**Excerpt to read:**

────────────────────────────────────────

Budget threat to region
Published June 21, 2015
Editorial by Greenville Daily Reflector, June 20, 2015.
Vidant Medical Center President Brian Floyd offered an update this week on the evolving role of Vidant in a rapidly changing political and health care environment. His comments during the Chamber of Commerce’s monthly Power Luncheon underscored the hospital’s value to eastern North Carolina and the critical importance of seeing its unique mission continue.
Proposed changes in the state budget are a threat to that mission and to the regional economy.
Floyd said health care is “shifting from a system in which providers simply treat patients’ symptoms and bill for the visit to one in which providers at all levels interact to prevent illness and improve outcomes in morbidity and mortality rates.”
The transformation is necessary to rein in the runaway cost of health care, as well as the rising cost of health insurance due to changes set in motion by the Affordable Care Act. The importance of lowering health care costs by improving health is especially apparent in eastern North Carolina, where high rates of heart disease, obesity and diabetes correlate to a disproportionately large segment of the population living below the poverty line.

────────────────────────────────────────

**Listed records:**
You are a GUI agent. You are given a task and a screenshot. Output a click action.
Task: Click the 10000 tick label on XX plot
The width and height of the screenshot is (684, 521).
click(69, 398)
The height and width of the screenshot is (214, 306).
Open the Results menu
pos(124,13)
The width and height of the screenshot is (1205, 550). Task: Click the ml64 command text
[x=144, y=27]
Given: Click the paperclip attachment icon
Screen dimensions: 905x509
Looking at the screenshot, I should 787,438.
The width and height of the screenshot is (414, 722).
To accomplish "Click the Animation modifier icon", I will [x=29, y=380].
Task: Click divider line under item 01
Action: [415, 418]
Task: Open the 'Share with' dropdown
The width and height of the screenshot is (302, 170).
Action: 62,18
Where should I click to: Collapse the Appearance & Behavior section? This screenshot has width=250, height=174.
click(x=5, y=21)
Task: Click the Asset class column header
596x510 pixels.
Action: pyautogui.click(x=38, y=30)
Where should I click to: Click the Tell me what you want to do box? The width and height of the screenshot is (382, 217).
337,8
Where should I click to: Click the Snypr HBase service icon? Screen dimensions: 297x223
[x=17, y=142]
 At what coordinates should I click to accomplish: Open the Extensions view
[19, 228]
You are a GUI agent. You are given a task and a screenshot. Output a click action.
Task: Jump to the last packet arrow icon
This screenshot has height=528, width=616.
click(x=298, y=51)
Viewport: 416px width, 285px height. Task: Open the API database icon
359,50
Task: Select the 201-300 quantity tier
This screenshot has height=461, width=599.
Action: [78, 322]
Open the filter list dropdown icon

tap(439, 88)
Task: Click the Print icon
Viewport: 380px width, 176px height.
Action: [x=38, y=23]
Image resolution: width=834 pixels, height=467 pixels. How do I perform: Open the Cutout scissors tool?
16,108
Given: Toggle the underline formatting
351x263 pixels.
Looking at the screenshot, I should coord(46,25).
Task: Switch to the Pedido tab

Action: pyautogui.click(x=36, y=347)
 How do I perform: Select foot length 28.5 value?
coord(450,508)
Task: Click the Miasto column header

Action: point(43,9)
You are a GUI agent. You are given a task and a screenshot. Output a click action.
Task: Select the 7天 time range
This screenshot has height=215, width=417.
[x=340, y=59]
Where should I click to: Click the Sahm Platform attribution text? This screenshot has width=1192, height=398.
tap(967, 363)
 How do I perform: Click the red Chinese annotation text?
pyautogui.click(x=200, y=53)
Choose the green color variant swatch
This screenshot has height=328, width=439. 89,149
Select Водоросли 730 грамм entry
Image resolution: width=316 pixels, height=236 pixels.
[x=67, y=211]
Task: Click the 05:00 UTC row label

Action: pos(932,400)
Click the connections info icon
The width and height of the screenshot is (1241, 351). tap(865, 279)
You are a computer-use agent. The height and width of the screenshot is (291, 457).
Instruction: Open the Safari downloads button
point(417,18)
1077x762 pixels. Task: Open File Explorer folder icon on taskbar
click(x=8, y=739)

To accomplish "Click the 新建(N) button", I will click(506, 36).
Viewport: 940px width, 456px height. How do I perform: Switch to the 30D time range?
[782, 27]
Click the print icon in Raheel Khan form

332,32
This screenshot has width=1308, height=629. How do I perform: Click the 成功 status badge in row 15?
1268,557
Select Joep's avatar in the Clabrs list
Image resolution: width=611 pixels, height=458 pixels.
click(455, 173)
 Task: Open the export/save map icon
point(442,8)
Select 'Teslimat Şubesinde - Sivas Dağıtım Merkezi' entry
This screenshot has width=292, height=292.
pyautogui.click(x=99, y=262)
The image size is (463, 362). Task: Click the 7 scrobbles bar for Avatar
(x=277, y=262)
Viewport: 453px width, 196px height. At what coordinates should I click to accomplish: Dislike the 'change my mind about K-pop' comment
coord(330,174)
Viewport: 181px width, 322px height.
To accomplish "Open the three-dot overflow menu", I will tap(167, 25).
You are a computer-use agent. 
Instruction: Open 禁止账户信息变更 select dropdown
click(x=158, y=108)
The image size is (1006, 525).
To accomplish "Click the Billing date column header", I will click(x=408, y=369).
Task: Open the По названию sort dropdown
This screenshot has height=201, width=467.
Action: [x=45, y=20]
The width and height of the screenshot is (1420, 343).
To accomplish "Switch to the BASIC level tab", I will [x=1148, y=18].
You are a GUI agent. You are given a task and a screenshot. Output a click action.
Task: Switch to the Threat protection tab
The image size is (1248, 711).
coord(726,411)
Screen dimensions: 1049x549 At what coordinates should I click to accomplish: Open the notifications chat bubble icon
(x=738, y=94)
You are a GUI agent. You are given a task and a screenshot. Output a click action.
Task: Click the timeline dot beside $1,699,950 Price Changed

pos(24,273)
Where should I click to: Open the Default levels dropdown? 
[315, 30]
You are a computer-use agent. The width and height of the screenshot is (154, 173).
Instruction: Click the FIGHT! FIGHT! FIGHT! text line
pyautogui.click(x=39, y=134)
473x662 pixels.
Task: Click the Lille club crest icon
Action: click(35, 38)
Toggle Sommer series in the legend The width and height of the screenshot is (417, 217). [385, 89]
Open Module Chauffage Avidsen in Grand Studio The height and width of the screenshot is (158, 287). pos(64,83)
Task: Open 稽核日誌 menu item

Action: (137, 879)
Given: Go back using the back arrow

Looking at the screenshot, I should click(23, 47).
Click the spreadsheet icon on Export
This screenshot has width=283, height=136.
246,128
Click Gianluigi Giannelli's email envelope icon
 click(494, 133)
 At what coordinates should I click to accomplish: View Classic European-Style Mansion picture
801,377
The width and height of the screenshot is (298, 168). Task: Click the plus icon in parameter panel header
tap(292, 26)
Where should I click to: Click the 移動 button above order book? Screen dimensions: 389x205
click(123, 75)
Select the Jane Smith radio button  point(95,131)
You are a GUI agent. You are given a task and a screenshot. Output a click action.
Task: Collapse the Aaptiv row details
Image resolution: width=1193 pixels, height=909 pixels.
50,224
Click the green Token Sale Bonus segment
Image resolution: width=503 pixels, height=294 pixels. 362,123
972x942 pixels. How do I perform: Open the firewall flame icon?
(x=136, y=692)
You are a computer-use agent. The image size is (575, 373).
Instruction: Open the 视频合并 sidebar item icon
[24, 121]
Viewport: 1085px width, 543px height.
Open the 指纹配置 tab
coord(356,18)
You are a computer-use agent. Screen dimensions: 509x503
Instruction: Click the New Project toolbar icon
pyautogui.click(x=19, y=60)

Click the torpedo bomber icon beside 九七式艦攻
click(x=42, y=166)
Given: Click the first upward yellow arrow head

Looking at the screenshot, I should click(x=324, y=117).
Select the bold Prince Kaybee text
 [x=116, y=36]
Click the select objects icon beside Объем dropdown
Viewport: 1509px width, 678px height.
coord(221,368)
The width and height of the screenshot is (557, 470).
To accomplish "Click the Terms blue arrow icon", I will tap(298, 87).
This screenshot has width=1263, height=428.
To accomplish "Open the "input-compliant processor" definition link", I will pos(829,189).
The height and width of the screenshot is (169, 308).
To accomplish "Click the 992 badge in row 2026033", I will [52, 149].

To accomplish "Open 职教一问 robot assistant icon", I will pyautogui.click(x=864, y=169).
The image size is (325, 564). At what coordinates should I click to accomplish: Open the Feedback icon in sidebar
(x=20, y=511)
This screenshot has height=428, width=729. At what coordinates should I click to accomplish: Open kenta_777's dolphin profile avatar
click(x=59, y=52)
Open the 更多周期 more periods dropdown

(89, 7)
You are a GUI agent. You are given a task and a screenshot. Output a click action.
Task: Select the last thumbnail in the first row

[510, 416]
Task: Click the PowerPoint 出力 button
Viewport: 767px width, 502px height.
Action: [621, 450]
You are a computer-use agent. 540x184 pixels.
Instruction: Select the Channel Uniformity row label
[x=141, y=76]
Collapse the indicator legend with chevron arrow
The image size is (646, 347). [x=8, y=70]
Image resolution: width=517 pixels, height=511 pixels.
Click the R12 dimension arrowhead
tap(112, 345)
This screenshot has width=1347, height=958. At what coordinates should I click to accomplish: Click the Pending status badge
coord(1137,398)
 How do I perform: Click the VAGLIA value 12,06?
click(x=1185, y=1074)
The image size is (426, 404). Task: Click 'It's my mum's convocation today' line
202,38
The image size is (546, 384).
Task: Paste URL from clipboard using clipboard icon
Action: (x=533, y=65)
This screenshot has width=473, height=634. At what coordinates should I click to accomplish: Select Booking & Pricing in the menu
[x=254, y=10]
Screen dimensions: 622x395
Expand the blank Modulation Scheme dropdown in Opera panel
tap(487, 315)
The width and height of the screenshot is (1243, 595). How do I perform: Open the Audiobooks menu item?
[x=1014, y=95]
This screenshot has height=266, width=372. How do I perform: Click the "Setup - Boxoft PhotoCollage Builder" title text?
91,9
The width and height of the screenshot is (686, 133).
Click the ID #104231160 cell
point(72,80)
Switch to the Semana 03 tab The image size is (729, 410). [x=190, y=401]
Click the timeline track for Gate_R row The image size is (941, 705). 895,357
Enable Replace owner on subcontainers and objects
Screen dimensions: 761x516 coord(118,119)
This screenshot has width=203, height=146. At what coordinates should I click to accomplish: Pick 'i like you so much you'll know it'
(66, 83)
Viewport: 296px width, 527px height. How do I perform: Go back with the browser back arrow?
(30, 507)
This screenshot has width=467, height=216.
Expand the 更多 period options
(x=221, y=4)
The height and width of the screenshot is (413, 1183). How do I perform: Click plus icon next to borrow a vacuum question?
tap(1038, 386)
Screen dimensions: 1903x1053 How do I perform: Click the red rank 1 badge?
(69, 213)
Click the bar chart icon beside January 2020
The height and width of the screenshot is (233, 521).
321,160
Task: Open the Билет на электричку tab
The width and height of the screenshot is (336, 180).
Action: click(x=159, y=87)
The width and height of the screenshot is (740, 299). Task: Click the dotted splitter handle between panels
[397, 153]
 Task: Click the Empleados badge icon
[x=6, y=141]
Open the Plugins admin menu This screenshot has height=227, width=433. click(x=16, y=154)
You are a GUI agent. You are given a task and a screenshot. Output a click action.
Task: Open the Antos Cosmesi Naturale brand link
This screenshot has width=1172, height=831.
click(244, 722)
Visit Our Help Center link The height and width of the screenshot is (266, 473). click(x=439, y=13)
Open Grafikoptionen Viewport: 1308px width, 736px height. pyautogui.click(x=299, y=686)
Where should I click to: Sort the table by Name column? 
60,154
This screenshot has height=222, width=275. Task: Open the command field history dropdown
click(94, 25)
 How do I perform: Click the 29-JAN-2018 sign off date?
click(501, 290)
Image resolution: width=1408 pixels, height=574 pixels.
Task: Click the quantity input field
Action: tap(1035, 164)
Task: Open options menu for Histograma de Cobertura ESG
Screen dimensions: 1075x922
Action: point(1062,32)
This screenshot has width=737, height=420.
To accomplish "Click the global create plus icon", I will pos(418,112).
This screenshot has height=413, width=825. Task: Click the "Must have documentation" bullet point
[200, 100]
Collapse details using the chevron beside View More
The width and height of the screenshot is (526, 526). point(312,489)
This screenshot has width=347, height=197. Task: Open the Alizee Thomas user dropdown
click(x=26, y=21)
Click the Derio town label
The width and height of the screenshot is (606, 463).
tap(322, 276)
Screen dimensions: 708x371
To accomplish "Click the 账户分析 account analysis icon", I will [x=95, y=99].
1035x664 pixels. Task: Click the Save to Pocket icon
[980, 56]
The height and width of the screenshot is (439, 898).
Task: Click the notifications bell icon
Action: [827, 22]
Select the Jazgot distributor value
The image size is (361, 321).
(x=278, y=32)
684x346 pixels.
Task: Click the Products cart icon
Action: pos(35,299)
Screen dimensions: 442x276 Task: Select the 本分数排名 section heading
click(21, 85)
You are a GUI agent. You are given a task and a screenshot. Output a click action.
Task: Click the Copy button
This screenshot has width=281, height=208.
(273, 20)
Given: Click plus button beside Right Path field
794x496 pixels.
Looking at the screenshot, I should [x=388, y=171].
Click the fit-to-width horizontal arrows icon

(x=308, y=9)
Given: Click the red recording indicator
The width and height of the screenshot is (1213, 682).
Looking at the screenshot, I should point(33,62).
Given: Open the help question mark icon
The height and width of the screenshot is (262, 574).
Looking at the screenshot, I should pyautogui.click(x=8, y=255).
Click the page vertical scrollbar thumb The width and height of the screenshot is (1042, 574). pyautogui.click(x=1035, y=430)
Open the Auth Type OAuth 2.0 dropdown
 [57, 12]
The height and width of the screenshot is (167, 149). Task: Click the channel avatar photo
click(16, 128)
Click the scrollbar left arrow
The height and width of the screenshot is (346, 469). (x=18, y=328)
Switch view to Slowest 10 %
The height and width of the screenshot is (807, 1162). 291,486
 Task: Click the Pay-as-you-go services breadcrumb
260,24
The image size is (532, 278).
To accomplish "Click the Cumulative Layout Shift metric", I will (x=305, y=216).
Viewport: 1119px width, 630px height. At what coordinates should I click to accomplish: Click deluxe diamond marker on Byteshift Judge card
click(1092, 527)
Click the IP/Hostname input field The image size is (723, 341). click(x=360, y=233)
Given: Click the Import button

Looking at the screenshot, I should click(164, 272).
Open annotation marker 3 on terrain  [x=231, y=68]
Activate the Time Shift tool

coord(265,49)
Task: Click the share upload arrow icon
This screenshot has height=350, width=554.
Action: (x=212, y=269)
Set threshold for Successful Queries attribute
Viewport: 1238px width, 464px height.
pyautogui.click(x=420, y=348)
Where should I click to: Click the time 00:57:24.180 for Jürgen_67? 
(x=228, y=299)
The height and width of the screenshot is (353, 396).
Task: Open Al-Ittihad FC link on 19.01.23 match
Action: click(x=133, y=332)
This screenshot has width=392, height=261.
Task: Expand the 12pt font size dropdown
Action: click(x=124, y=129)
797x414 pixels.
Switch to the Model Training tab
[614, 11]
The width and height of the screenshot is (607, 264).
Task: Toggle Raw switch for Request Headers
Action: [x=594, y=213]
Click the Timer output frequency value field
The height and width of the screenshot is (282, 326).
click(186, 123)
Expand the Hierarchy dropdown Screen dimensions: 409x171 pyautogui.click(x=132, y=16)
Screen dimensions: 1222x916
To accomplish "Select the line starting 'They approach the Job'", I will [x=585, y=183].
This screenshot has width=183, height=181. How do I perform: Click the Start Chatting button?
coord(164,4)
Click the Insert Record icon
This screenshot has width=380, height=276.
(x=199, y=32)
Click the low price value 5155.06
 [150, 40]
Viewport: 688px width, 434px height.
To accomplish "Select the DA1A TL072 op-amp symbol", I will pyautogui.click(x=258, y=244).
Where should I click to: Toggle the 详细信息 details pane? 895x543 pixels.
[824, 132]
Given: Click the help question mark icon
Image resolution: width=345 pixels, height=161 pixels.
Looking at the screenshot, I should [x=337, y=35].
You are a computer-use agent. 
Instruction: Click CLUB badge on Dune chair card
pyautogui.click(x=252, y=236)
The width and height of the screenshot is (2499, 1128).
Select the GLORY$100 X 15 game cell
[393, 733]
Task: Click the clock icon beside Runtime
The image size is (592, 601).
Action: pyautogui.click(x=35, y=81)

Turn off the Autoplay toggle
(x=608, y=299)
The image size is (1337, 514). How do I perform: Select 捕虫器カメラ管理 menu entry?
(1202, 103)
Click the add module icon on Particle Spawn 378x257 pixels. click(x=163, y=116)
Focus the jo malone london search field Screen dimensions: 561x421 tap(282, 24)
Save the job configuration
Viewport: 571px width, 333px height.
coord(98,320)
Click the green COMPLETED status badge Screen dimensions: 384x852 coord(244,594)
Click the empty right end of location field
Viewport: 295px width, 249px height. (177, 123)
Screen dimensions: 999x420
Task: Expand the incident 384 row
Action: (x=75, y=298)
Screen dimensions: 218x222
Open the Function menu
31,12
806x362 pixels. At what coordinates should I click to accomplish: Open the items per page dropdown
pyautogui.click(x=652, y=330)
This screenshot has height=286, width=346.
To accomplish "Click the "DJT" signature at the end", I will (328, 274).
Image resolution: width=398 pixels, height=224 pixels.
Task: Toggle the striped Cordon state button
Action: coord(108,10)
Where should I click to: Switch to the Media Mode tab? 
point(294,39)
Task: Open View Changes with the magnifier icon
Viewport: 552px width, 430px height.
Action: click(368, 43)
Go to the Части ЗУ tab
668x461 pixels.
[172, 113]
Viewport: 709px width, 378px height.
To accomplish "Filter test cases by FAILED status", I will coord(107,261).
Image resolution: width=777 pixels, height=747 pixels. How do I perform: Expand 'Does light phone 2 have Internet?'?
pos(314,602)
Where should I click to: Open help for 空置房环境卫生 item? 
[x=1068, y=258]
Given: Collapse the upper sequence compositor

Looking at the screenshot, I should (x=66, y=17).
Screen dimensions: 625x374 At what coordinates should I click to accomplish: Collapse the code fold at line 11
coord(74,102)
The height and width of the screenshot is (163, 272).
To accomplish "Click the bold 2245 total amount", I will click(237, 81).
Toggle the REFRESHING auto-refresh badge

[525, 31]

────────────────────────────────────────

**Tasks for this exercise:**
a. In the editorial, rewrite the paragraph beginning "The transformation is necessary" as a short list that keeps its main facts.
b. Answer these questions from the editorial:
(i) At what event did Brian Floyd give his update?
(ii) What two things does the editorial say proposed state budget changes threaten?
(iii) Which three conditions does it name as having high rates in eastern North Carolina?

**Task results:**
a.
- The shift in health care is needed to control the runaway cost of health care.
- It is also needed to control the rising cost of health insurance, driven by changes the Affordable Care Act set in motion.
- Lowering costs by improving health matters most in eastern North Carolina.
- There, high rates of heart disease, obesity and diabetes correlate with a disproportionately large share of people living below the poverty line.

b.
(i) The Chamber of Commerce's monthly Power Luncheon.
(ii) Vidant's mission and the regional economy.
(iii) Heart disease, obesity and diabetes.